There is speculation in Arab media that an interesting meeting ‘may’ occur in Beirut. King Abdullah of Saudi Arabia and the Emir of Qatar are rumored to plan to meet there. Syrian president Bashar al-Assad is scheduled to receive the king in Damascus. This has led some observers to speculate that ‘interesting’ things may be about to happen. That alliances may be shifting in the region, that perhaps months of wooing Syria by the West and its Arab allies may be about to bear fruit. A Syrian third base is within sight and, who knows, maybe a home run. It is possible but there are four words that should bring the optimists back o their senses:
West Bank Settlements- East Jerusalem- Golan Heights- Likud
And not necessarily in that order.
The Likud is in power because of smaller parties that are even more extremist. Likud will lose power without these smaller parties. An alliance with Tzipi Livni’s Kadema is problematic and she is probably seen by Netanyahu, rightly, as his main rival. Labor is in disarray, a ghost of what it used to be before the Russian and other right-wing émigrés poured into the occupied territories, swinging Israel sharply and most likely permanently to the far right. Ironically all this was a result of Labor Party and American pressure on the Soviets to allow emigration during its years in power.
The so-called Friedman-Saudi “Arab peace plan” has always been DOA: Israel will never give up all the land, maybe not even most of it, and the “moderate” Arab leaders are unable to bring everyone under the peace umbrella.. Likud is committed to the settlement drive and to a permanent annexation of East Jerusalem, and to keeping at least a large swath of the Golan Heights. No Syrian leader over the horizon is strong enough to accept that, none that expects to survive a military coup, the favorite Syrian way of presidential term limits. The Likud, not exactly secretly, prefers to hold onto the lands and tough it out, hoping for a Palin or a Romney or a Bachmann, or an even worse, administration after 2012. Not that the Obama administration has not caved in repeatedly and given it more than others have.
Syria is the key: if Syria would only bite, then the issue of Lebanon could possibly be resolved, and possibly Iran.
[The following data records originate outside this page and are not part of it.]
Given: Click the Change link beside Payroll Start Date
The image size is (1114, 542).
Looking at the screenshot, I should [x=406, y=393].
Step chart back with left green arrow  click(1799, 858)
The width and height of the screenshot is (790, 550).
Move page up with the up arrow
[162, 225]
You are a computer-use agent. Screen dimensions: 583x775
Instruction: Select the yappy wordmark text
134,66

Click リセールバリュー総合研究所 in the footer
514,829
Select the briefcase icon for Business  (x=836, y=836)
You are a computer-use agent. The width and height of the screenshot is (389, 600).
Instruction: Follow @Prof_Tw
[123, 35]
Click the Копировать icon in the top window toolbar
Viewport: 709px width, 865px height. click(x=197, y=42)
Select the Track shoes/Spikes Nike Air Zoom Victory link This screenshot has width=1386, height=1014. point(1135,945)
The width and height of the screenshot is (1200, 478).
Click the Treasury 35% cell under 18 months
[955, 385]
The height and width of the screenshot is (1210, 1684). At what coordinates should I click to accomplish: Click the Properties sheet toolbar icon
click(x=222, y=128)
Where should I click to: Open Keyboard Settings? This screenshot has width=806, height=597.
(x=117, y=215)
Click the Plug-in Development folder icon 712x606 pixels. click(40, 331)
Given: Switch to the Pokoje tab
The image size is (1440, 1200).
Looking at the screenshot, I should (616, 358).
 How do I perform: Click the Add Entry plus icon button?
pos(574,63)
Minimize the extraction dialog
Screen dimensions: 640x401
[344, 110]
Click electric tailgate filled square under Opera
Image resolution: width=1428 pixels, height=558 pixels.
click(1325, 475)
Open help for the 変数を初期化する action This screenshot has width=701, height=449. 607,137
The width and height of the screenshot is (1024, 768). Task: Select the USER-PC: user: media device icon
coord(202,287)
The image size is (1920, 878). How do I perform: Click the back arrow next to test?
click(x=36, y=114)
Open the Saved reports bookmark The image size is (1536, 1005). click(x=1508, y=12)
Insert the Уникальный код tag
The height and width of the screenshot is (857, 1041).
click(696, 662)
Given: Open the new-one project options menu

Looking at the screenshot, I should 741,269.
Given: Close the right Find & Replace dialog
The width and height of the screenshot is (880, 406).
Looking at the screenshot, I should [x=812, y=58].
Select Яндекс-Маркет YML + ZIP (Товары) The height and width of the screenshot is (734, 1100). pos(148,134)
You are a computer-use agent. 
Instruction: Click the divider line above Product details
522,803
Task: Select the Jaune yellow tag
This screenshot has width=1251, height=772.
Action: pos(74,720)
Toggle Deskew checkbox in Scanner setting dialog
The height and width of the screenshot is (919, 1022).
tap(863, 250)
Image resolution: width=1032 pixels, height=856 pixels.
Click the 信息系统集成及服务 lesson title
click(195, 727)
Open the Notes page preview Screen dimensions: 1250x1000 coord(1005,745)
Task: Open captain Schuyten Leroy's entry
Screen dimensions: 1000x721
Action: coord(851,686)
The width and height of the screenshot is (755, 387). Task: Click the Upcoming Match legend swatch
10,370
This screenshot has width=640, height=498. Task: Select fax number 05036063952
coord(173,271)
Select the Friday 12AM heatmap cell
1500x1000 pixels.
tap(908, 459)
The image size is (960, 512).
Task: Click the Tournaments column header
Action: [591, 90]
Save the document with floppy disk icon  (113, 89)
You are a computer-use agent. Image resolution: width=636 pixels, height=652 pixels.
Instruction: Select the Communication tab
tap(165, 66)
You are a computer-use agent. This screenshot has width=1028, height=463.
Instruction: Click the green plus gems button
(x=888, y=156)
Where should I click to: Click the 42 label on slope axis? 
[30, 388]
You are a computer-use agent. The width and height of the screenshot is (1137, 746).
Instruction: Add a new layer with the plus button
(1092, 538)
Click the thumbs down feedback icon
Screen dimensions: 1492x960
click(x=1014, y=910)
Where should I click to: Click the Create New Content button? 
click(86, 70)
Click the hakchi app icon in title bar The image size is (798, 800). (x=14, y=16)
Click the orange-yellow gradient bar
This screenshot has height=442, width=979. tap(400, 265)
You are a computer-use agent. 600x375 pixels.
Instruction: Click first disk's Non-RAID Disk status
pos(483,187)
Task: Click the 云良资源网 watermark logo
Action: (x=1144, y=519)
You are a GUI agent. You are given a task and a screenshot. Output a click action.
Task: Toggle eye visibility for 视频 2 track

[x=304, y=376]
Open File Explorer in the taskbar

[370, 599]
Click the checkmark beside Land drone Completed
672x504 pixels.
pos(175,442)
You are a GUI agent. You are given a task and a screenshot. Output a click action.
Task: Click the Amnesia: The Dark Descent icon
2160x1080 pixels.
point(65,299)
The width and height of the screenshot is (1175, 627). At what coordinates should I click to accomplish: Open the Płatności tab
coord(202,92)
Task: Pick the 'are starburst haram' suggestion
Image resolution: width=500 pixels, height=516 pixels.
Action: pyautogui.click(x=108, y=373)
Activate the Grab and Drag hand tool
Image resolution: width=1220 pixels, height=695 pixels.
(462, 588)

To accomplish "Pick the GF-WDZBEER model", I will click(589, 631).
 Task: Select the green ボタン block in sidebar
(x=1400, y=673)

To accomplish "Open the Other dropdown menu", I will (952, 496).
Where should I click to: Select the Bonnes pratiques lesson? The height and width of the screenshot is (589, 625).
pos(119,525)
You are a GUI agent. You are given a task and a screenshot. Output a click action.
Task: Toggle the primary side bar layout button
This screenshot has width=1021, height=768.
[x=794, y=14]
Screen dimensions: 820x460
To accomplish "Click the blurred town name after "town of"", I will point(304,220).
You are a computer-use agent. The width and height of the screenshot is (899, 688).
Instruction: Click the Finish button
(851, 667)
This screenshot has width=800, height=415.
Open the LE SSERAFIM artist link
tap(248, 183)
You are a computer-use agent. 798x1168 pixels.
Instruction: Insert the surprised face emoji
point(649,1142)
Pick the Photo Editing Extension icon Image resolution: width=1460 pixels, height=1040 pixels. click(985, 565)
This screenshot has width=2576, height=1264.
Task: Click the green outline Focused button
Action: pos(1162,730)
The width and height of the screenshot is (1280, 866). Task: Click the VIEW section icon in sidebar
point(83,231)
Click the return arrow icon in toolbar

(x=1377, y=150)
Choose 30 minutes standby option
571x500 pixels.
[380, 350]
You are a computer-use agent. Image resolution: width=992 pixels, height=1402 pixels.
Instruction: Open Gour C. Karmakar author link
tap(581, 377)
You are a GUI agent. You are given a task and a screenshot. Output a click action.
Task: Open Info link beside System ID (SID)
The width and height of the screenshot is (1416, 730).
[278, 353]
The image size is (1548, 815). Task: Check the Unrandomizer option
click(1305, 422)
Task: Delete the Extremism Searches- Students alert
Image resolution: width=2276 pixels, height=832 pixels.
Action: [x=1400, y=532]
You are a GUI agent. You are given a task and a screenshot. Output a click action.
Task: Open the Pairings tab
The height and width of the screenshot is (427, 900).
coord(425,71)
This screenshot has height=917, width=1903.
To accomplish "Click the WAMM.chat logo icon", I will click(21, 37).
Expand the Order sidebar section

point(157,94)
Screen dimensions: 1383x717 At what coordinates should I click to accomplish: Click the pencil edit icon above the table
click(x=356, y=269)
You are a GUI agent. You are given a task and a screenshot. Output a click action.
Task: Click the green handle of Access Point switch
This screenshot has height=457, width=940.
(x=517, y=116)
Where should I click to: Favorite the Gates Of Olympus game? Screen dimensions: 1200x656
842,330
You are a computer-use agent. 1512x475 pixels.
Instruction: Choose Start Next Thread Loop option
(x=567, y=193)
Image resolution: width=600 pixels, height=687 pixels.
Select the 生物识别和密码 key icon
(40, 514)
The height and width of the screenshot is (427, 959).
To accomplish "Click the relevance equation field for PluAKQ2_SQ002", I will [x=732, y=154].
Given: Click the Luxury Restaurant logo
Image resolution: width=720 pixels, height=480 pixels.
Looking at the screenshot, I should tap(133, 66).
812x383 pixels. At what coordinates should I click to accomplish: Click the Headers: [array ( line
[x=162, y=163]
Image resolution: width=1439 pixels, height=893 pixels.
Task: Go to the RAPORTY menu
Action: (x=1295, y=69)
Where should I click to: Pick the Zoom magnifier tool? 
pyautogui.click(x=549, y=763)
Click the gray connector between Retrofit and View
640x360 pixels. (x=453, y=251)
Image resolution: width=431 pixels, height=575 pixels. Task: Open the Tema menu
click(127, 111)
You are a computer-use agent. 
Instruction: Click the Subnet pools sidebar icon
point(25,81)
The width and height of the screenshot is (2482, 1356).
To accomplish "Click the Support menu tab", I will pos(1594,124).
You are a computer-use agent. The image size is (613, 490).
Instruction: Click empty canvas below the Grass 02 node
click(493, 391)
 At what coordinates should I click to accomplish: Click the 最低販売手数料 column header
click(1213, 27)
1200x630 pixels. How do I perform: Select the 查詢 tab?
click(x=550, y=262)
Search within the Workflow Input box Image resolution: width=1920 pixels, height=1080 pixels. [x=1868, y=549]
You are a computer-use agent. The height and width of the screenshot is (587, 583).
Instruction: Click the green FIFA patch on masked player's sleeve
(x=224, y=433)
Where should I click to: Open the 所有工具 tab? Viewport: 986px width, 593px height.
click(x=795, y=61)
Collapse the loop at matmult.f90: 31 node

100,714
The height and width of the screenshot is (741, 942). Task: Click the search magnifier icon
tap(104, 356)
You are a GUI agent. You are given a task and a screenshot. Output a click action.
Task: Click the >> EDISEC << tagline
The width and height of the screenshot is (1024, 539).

As far as the West, meaning Israel, is concerned. That is not to say that Hezbollah will vanish: on the contrary it will continue as a major political force, representing at least a plurality of Lebanese. But perhaps it will not be representing the clerical rulers in Tehran as much, even as its rivals continue to represent Western and Saudi interests.
Yet it is Syria that is the key: how to get Syria to accept only part of the Golan back? That is the Rubik’s Cube of the Arab-Israeli impasse. It is one that will not be solved this year, nor the next, nor the year after.